→ Your instructions
Could you print every record exactly as it stands?
:: Records provided
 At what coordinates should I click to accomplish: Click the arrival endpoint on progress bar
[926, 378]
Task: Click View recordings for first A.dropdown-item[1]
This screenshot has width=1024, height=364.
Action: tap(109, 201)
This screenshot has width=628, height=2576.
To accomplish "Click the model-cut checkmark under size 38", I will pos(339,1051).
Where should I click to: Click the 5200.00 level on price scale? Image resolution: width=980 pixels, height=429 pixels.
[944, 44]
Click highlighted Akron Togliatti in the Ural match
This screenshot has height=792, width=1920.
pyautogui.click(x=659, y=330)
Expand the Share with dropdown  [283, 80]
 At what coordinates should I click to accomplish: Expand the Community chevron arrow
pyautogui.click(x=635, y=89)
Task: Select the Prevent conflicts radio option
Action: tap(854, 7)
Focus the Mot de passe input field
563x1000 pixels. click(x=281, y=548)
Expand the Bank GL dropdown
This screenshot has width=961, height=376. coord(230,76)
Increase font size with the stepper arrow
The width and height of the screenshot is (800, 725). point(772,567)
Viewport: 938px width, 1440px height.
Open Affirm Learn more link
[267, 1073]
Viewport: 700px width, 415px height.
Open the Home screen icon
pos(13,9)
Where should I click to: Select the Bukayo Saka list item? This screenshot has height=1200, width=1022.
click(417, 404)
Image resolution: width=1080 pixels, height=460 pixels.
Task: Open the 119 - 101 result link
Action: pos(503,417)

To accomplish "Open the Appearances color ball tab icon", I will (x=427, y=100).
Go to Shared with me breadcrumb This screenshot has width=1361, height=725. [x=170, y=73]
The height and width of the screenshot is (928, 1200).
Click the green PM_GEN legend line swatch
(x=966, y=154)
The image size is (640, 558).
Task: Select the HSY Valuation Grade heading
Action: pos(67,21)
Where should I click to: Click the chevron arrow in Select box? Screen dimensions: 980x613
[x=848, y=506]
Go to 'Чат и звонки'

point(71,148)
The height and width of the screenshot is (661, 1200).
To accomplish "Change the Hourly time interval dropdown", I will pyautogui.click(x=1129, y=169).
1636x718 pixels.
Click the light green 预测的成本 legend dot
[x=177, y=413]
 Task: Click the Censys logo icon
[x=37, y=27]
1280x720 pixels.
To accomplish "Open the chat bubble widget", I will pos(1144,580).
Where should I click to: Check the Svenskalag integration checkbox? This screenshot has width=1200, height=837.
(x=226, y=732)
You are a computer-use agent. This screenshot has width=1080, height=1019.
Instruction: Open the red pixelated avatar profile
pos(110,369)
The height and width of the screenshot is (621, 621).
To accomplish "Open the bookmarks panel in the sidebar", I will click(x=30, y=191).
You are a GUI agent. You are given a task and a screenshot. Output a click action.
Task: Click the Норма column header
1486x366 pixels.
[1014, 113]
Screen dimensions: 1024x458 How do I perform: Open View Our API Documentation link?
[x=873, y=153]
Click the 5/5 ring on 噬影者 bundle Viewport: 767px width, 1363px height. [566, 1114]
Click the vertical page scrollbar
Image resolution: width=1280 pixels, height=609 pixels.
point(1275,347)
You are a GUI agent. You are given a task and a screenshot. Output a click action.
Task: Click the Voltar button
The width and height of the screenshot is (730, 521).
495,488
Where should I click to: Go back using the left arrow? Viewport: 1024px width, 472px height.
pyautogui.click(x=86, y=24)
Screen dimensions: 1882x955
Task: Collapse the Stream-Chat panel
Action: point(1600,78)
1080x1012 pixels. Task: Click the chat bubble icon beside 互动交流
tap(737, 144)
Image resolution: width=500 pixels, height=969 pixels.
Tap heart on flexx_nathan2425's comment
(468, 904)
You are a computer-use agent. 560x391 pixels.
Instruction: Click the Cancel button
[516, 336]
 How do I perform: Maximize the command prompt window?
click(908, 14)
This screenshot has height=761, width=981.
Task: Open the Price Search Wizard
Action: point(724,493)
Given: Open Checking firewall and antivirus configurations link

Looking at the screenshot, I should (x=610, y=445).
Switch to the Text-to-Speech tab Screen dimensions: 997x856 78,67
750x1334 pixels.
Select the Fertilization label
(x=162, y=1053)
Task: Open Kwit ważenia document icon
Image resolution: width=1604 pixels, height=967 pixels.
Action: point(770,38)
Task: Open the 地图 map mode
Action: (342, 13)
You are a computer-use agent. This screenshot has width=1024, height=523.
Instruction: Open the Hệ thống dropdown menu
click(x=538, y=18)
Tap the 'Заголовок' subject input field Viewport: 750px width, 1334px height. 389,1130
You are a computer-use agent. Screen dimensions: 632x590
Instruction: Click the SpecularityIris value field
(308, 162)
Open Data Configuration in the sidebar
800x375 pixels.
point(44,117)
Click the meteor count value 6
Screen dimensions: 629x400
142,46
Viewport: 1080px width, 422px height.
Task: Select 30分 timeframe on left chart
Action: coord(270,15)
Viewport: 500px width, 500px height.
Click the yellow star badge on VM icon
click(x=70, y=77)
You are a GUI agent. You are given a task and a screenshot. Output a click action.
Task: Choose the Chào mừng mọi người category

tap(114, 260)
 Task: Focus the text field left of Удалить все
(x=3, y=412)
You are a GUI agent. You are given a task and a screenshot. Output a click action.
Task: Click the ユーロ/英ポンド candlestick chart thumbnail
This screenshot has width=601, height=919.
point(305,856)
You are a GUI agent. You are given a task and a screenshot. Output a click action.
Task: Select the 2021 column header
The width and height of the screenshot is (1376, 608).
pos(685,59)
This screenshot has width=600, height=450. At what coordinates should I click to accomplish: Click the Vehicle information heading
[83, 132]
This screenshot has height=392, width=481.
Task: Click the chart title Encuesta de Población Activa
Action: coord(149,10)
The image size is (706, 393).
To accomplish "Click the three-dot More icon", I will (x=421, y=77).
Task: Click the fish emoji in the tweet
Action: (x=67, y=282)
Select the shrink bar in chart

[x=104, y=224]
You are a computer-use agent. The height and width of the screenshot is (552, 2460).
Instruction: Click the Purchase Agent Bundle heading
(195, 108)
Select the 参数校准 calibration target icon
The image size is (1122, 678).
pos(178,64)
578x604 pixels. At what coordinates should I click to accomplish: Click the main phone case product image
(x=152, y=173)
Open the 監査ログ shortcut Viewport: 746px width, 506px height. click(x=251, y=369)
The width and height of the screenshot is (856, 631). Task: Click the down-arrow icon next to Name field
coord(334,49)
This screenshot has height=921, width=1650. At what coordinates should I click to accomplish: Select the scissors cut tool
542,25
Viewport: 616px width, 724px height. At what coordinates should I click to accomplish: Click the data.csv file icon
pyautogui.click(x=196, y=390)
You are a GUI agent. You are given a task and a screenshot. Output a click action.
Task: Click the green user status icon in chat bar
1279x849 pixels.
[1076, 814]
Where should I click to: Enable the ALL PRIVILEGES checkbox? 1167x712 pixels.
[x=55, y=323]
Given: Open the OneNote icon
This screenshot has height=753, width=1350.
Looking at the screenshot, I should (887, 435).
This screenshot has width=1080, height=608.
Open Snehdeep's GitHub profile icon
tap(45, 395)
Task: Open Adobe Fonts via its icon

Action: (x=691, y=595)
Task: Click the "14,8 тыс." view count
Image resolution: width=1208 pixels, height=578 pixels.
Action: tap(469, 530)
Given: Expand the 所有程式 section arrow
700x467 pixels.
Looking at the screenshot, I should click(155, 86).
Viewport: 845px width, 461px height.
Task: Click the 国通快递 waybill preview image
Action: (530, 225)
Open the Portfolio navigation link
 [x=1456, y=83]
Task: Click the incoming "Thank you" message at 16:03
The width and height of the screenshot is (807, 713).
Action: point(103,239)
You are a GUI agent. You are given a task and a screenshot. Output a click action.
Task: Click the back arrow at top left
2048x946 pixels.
::::
→ Your response
 At what coordinates should I click to accomplish: Click the arrival endpoint on progress bar
[926, 378]
Task: Click View recordings for first A.dropdown-item[1]
This screenshot has width=1024, height=364.
Action: tap(109, 201)
This screenshot has width=628, height=2576.
To accomplish "Click the model-cut checkmark under size 38", I will pos(339,1051).
Where should I click to: Click the 5200.00 level on price scale? Image resolution: width=980 pixels, height=429 pixels.
[944, 44]
Click highlighted Akron Togliatti in the Ural match
This screenshot has height=792, width=1920.
pyautogui.click(x=659, y=330)
Expand the Share with dropdown  [283, 80]
 At what coordinates should I click to accomplish: Expand the Community chevron arrow
pyautogui.click(x=635, y=89)
Task: Select the Prevent conflicts radio option
Action: tap(854, 7)
Focus the Mot de passe input field
563x1000 pixels. click(x=281, y=548)
Expand the Bank GL dropdown
This screenshot has width=961, height=376. coord(230,76)
Increase font size with the stepper arrow
The width and height of the screenshot is (800, 725). point(772,567)
Viewport: 938px width, 1440px height.
Open Affirm Learn more link
[267, 1073]
Viewport: 700px width, 415px height.
Open the Home screen icon
pos(13,9)
Where should I click to: Select the Bukayo Saka list item? This screenshot has height=1200, width=1022.
click(417, 404)
Image resolution: width=1080 pixels, height=460 pixels.
Task: Open the 119 - 101 result link
Action: pos(503,417)

To accomplish "Open the Appearances color ball tab icon", I will (x=427, y=100).
Go to Shared with me breadcrumb This screenshot has width=1361, height=725. [x=170, y=73]
The height and width of the screenshot is (928, 1200).
Click the green PM_GEN legend line swatch
(x=966, y=154)
The image size is (640, 558).
Task: Select the HSY Valuation Grade heading
Action: pos(67,21)
Where should I click to: Click the chevron arrow in Select box? Screen dimensions: 980x613
[x=848, y=506]
Go to 'Чат и звонки'

point(71,148)
The height and width of the screenshot is (661, 1200).
To accomplish "Change the Hourly time interval dropdown", I will pyautogui.click(x=1129, y=169).
1636x718 pixels.
Click the light green 预测的成本 legend dot
[x=177, y=413]
 Task: Click the Censys logo icon
[x=37, y=27]
1280x720 pixels.
To accomplish "Open the chat bubble widget", I will pos(1144,580).
Where should I click to: Check the Svenskalag integration checkbox? This screenshot has width=1200, height=837.
(x=226, y=732)
You are a computer-use agent. This screenshot has width=1080, height=1019.
Instruction: Open the red pixelated avatar profile
pos(110,369)
The height and width of the screenshot is (621, 621).
To accomplish "Open the bookmarks panel in the sidebar", I will click(x=30, y=191).
You are a GUI agent. You are given a task and a screenshot. Output a click action.
Task: Click the Норма column header
1486x366 pixels.
[1014, 113]
Screen dimensions: 1024x458 How do I perform: Open View Our API Documentation link?
[x=873, y=153]
Click the 5/5 ring on 噬影者 bundle Viewport: 767px width, 1363px height. [566, 1114]
Click the vertical page scrollbar
Image resolution: width=1280 pixels, height=609 pixels.
point(1275,347)
You are a GUI agent. You are given a task and a screenshot. Output a click action.
Task: Click the Voltar button
The width and height of the screenshot is (730, 521).
495,488
Where should I click to: Go back using the left arrow? Viewport: 1024px width, 472px height.
pyautogui.click(x=86, y=24)
Screen dimensions: 1882x955
Task: Collapse the Stream-Chat panel
Action: point(1600,78)
1080x1012 pixels. Task: Click the chat bubble icon beside 互动交流
tap(737, 144)
Image resolution: width=500 pixels, height=969 pixels.
Tap heart on flexx_nathan2425's comment
(468, 904)
You are a computer-use agent. 560x391 pixels.
Instruction: Click the Cancel button
[516, 336]
 How do I perform: Maximize the command prompt window?
click(908, 14)
This screenshot has height=761, width=981.
Task: Open the Price Search Wizard
Action: point(724,493)
Given: Open Checking firewall and antivirus configurations link

Looking at the screenshot, I should (x=610, y=445).
Switch to the Text-to-Speech tab Screen dimensions: 997x856 78,67
750x1334 pixels.
Select the Fertilization label
(x=162, y=1053)
Task: Open Kwit ważenia document icon
Image resolution: width=1604 pixels, height=967 pixels.
Action: point(770,38)
Task: Open the 地图 map mode
Action: (342, 13)
You are a computer-use agent. This screenshot has width=1024, height=523.
Instruction: Open the Hệ thống dropdown menu
click(x=538, y=18)
Tap the 'Заголовок' subject input field Viewport: 750px width, 1334px height. 389,1130
You are a computer-use agent. Screen dimensions: 632x590
Instruction: Click the SpecularityIris value field
(308, 162)
Open Data Configuration in the sidebar
800x375 pixels.
point(44,117)
Click the meteor count value 6
Screen dimensions: 629x400
142,46
Viewport: 1080px width, 422px height.
Task: Select 30分 timeframe on left chart
Action: coord(270,15)
Viewport: 500px width, 500px height.
Click the yellow star badge on VM icon
click(x=70, y=77)
You are a GUI agent. You are given a task and a screenshot. Output a click action.
Task: Choose the Chào mừng mọi người category

tap(114, 260)
 Task: Focus the text field left of Удалить все
(x=3, y=412)
You are a GUI agent. You are given a task and a screenshot. Output a click action.
Task: Click the ユーロ/英ポンド candlestick chart thumbnail
This screenshot has width=601, height=919.
point(305,856)
You are a GUI agent. You are given a task and a screenshot. Output a click action.
Task: Select the 2021 column header
The width and height of the screenshot is (1376, 608).
pos(685,59)
This screenshot has width=600, height=450. At what coordinates should I click to accomplish: Click the Vehicle information heading
[83, 132]
This screenshot has height=392, width=481.
Task: Click the chart title Encuesta de Población Activa
Action: coord(149,10)
The image size is (706, 393).
To accomplish "Click the three-dot More icon", I will (x=421, y=77).
Task: Click the fish emoji in the tweet
Action: (x=67, y=282)
Select the shrink bar in chart

[x=104, y=224]
You are a computer-use agent. The height and width of the screenshot is (552, 2460).
Instruction: Click the Purchase Agent Bundle heading
(195, 108)
Select the 参数校准 calibration target icon
The image size is (1122, 678).
pos(178,64)
578x604 pixels. At what coordinates should I click to accomplish: Click the main phone case product image
(x=152, y=173)
Open the 監査ログ shortcut Viewport: 746px width, 506px height. click(x=251, y=369)
The width and height of the screenshot is (856, 631). Task: Click the down-arrow icon next to Name field
coord(334,49)
This screenshot has height=921, width=1650. At what coordinates should I click to accomplish: Select the scissors cut tool
542,25
Viewport: 616px width, 724px height. At what coordinates should I click to accomplish: Click the data.csv file icon
pyautogui.click(x=196, y=390)
You are a GUI agent. You are given a task and a screenshot. Output a click action.
Task: Click the green user status icon in chat bar
1279x849 pixels.
[1076, 814]
Where should I click to: Enable the ALL PRIVILEGES checkbox? 1167x712 pixels.
[x=55, y=323]
Given: Open the OneNote icon
This screenshot has height=753, width=1350.
Looking at the screenshot, I should (887, 435).
This screenshot has width=1080, height=608.
Open Snehdeep's GitHub profile icon
tap(45, 395)
Task: Open Adobe Fonts via its icon

Action: (x=691, y=595)
Task: Click the "14,8 тыс." view count
Image resolution: width=1208 pixels, height=578 pixels.
Action: tap(469, 530)
Given: Expand the 所有程式 section arrow
700x467 pixels.
Looking at the screenshot, I should click(155, 86).
Viewport: 845px width, 461px height.
Task: Click the 国通快递 waybill preview image
Action: (530, 225)
Open the Portfolio navigation link
 [x=1456, y=83]
Task: Click the incoming "Thank you" message at 16:03
The width and height of the screenshot is (807, 713).
Action: point(103,239)
You are a GUI agent. You are given a task and a screenshot. Output a click action.
Task: Click the back arrow at top left
2048x946 pixels.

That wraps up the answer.